- **Haz lo siguiente**
Por favor, transcribe sin cambios el tramo de la sección del documento que va desde "Hace unos años, cuando" hasta "en su página.".

- **Sección del documento**
= = =

Monthly Archive for July, 2009

Jesca Hoop, Seed of Wonder

Tengo un amigo. Un amigo de coincidencias y libros y puntas de loma en tardes soleadas. Tal vez es más que un simple amigo—no lo sé a ciencia cierta; podría condensar todo el conocimiento que tengo sobre él en poco más de cinco días o expandirlo a unos seis años de silencios esporádicamente interrumpidos. Entre esos silencios suelen colarse fragmentos maravillosos de música. Esta historia tiene que ver con uno de aquellos fragmentos.

Hace unos años, cuando llevaba poco tiempo viviendo en un lugar donde nada me pertenecía, encontré un post en el blog del personaje en cuestión. Era una cita del New York Times donde se hablaba de una cantante recién descubierta cuya música sonaba “como si proviniera de un país imaginario y ella cantara en el inglés acentuado de aquel país”. En esa época Jesca había sido invitada al programa de Nic Harcourt, “Morning Becomes Eclectic”, famoso por haber puesto al aire a Norah Jones y Coldplay antes que todos los demás. Movida por la curiosidad (y por el insoportable silencio de la biblioteca), me las arreglé para bajar las únicas dos canciones que la cantante ofrecía gratuitamente en su página.

Y entonces sonó “Enemy”.

Si existe una manera de describir lo que oí ese día, para mí sería un largo hilo plateado y turquesa fluyendo lentamente, un río de lentejuelas bajo el sol que se cuela a través de las ramas. Cada canción es como una ventana a un paisaje diferente, una serie de atardeceres en un viaje surreal. A veces hay olas que chocan frenéticamente contra acantilados azotados por gaviotas, un caos que surge de la nada para luego retornar a la calma. Como Björk o Regina Spektor, Jesca Hoop no parece seguir más lineamiento que su propia inspiración para dar forma a su voz, con un resultado que a mí aún después de todo este tiempo no ha dejado de erizarme.

Jesca Hoop podrá no haber saltado (aún) al estrellato que les sonrió a Chris Martin y a Norah Jones hace unos años, pero ahí está—su voz deslizándose por entre los resquicios del silencio, una música que es como nadar en un lago de noche (Tom Waits dixit). Yo todavía recuerdo mi primer encuentro con ella, con aquel caudal pequeño y chispeante que me atravesó por completo. Y entonces, inevitablemente, lo recuerdo a él.

Remember the Time

Cuando mi mamá vivía en Nueva York, Michael Jackson era solo un niño—un niño que tenía boquiabierto a todo el mundo con su voz. Era desconcertante ver a alguien tan pequeño apoderarse así del escenario. Entre el trabajo, las clases de inglés y las salidas a vitrinear, mi mamá (quien aún no era mi mamá) andaba fascinada con ese muchachito.

= = =

- **Datos proporcionados**
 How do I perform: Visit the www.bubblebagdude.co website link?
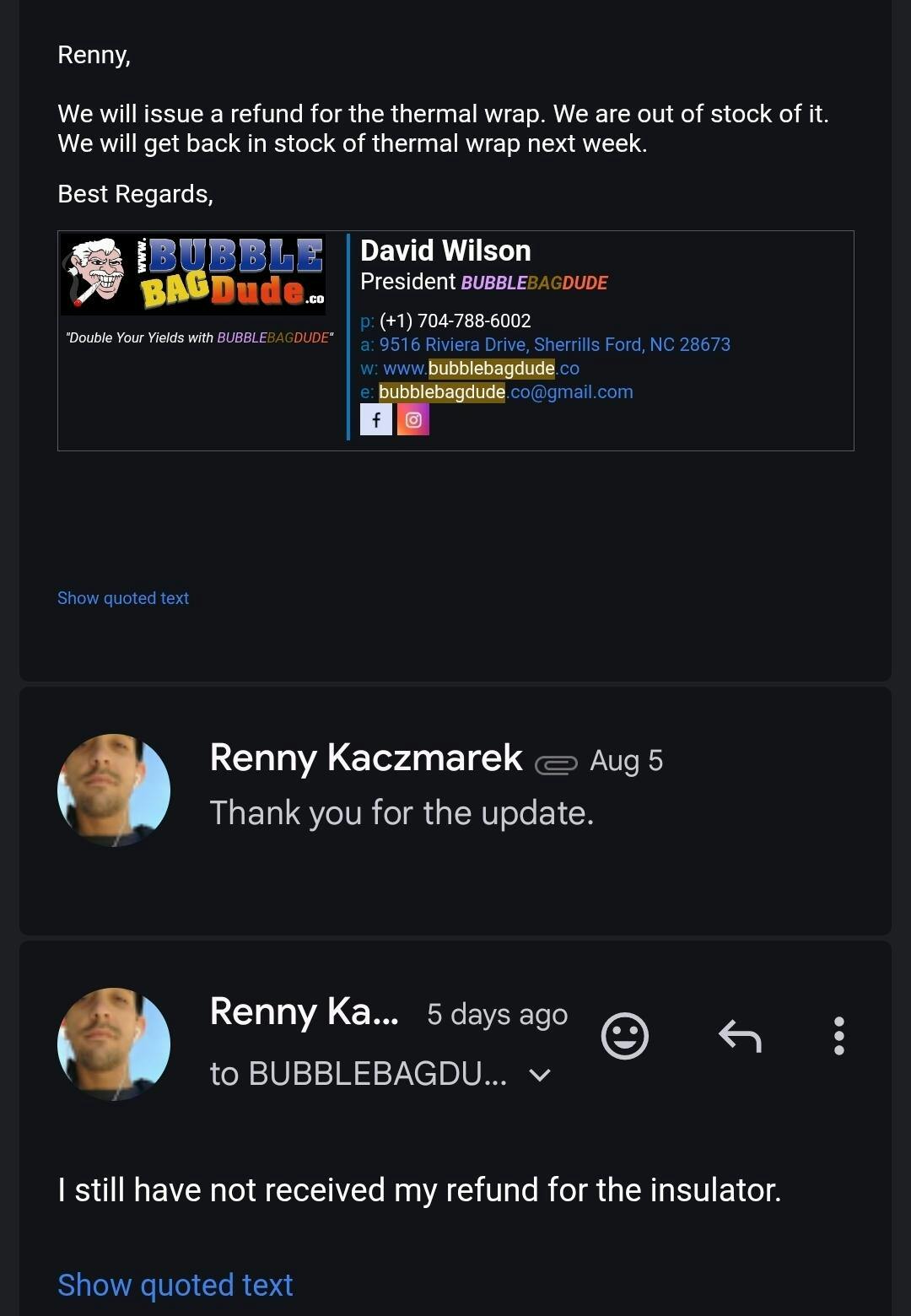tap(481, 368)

= = =

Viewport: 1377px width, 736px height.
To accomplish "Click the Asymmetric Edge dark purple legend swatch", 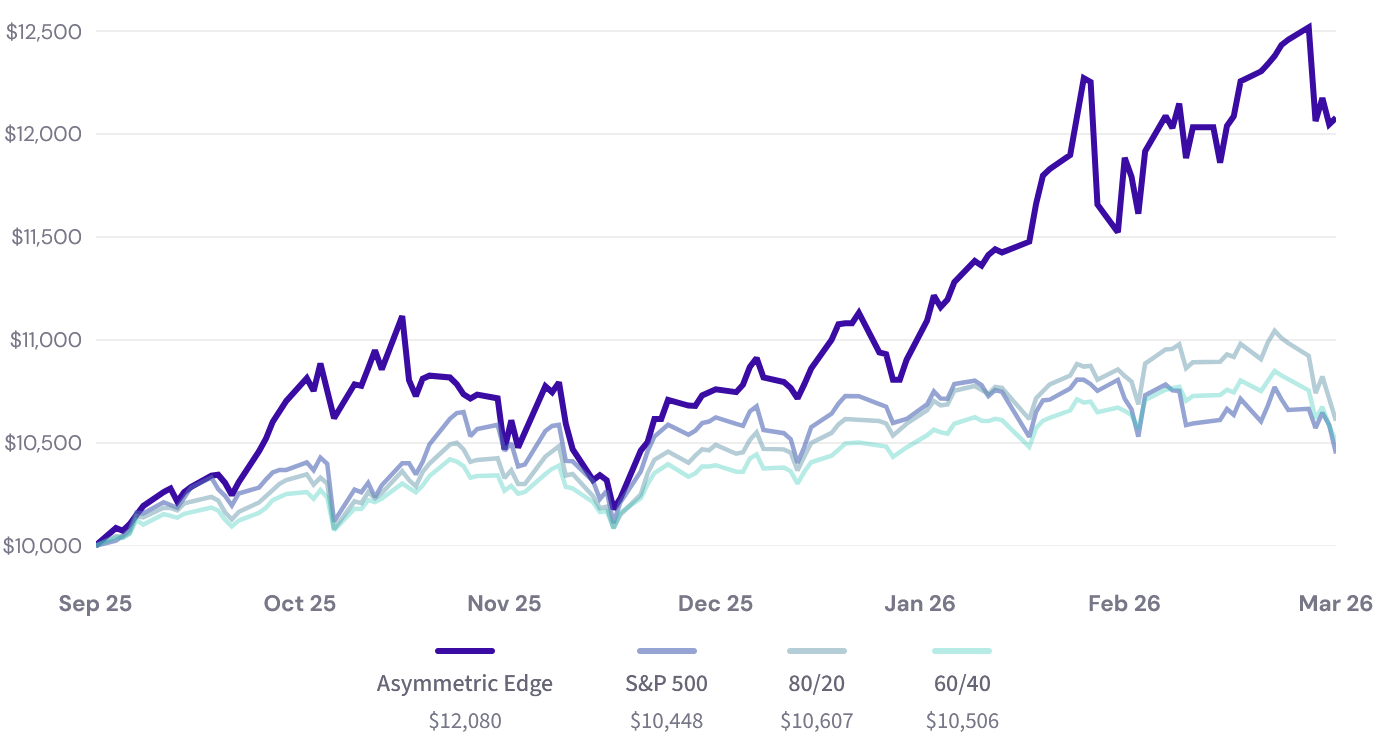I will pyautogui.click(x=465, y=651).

= = =

- **Resultado final**
Hace unos años, cuando llevaba poco tiempo viviendo en un lugar donde nada me pertenecía, encontré un post en el blog del personaje en cuestión. Era una cita del New York Times donde se hablaba de una cantante recién descubierta cuya música sonaba “como si proviniera de un país imaginario y ella cantara en el inglés acentuado de aquel país”. En esa época Jesca había sido invitada al programa de Nic Harcourt, “Morning Becomes Eclectic”, famoso por haber puesto al aire a Norah Jones y Coldplay antes que todos los demás. Movida por la curiosidad (y por el insoportable silencio de la biblioteca), me las arreglé para bajar las únicas dos canciones que la cantante ofrecía gratuitamente en su página.